• [Written request] Type out every line of the data below word for word, leaving out the pictures.

[START OF Material supplied]

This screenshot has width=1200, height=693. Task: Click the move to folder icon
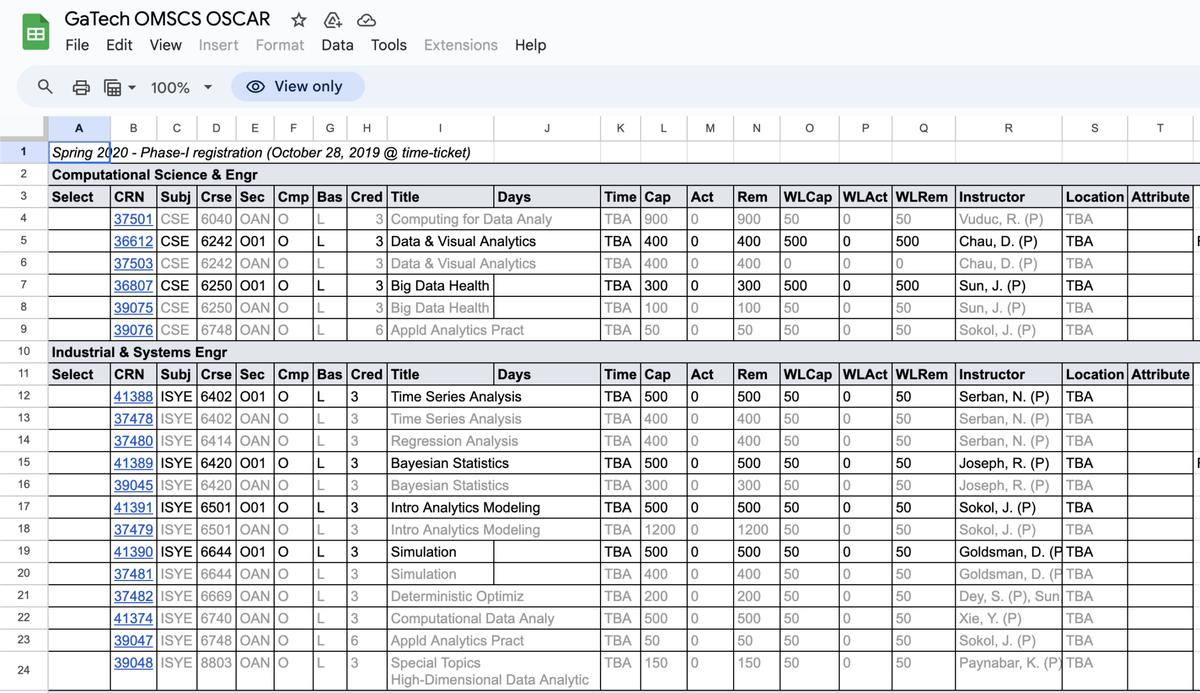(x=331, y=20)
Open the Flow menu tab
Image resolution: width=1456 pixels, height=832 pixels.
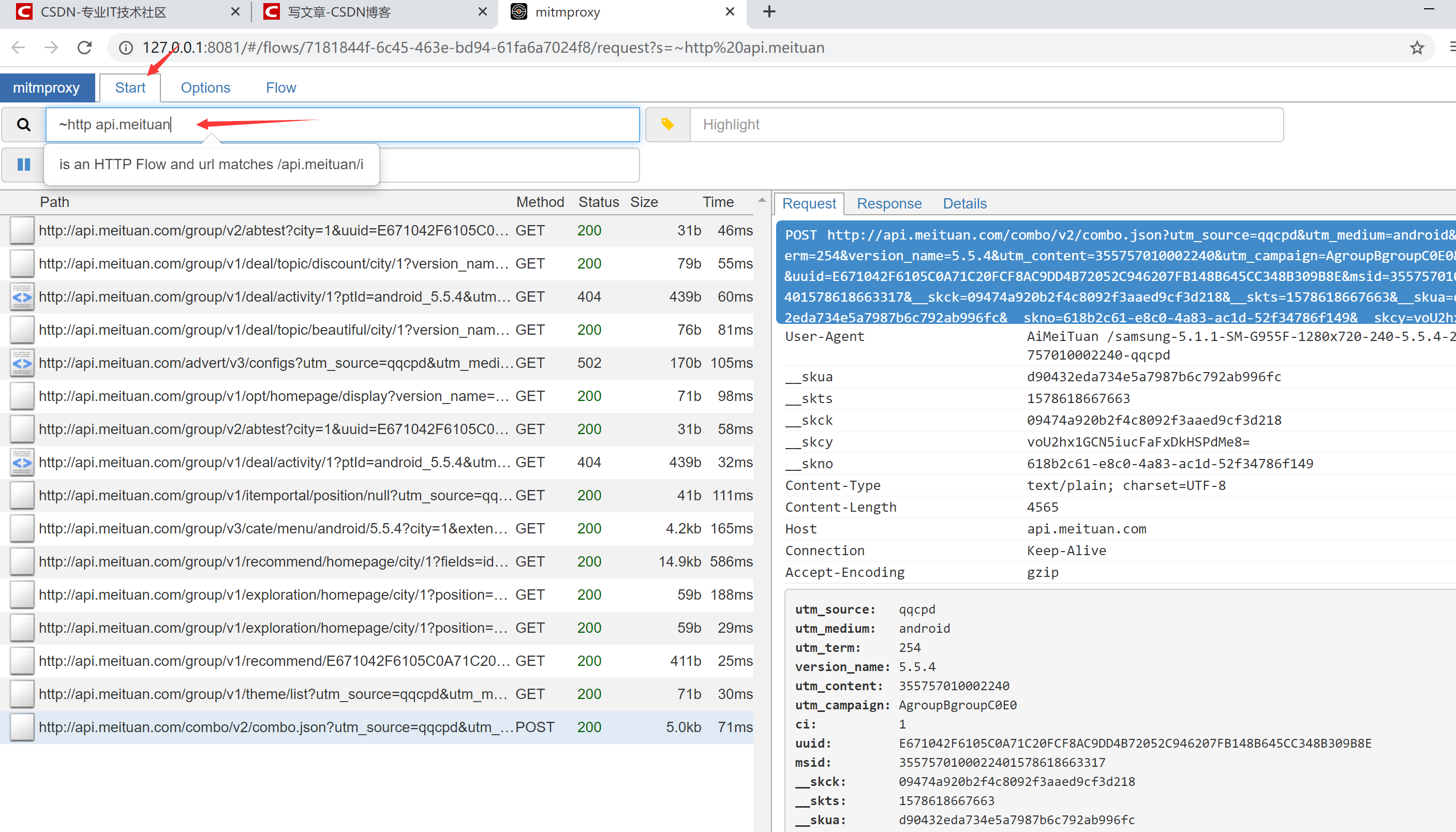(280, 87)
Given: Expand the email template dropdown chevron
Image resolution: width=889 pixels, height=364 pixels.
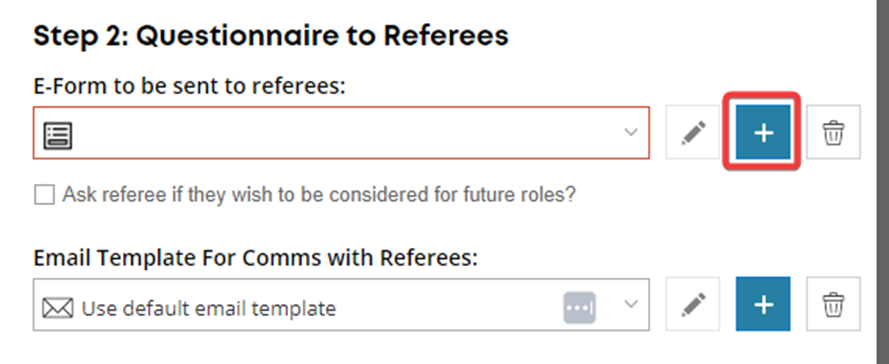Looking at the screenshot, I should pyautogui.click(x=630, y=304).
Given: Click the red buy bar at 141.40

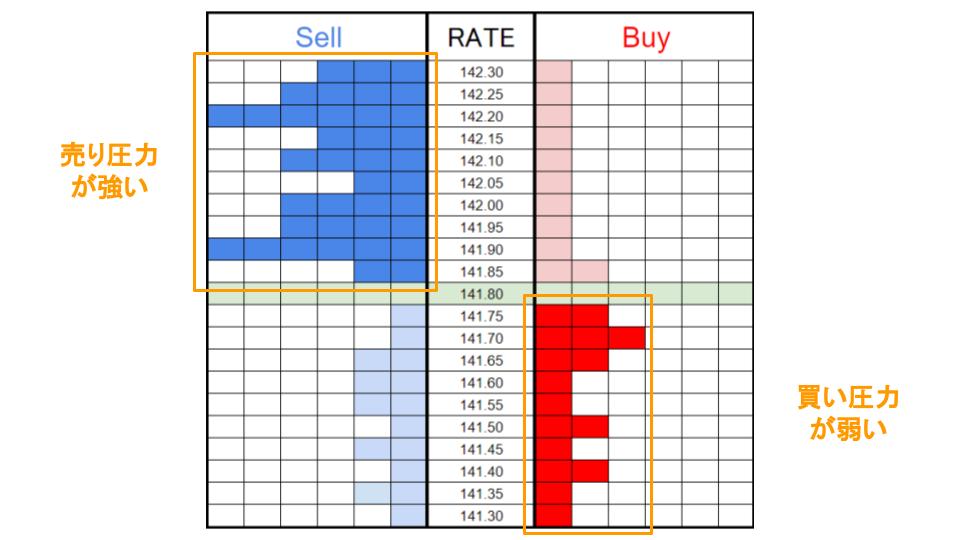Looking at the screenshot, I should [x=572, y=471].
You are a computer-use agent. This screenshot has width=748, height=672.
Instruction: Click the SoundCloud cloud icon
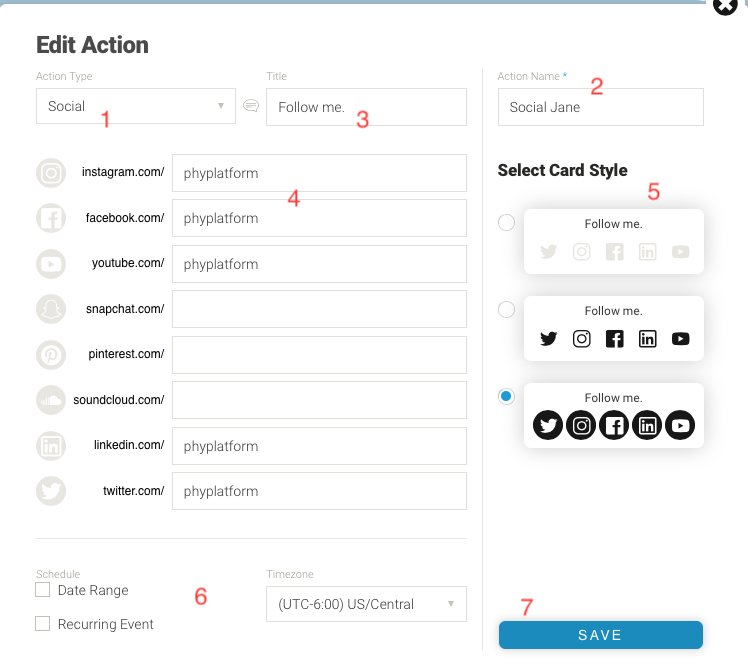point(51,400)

[END OF Material supplied]

• [Final result]
This screenshot has width=1200, height=693. Task: Click the move to folder icon
(x=331, y=20)
Open the Flow menu tab
Image resolution: width=1456 pixels, height=832 pixels.
(280, 87)
Given: Expand the email template dropdown chevron
Image resolution: width=889 pixels, height=364 pixels.
Looking at the screenshot, I should pyautogui.click(x=630, y=304).
Given: Click the red buy bar at 141.40

Looking at the screenshot, I should [x=572, y=471].
You are a computer-use agent. This screenshot has width=748, height=672.
Instruction: Click the SoundCloud cloud icon
point(51,400)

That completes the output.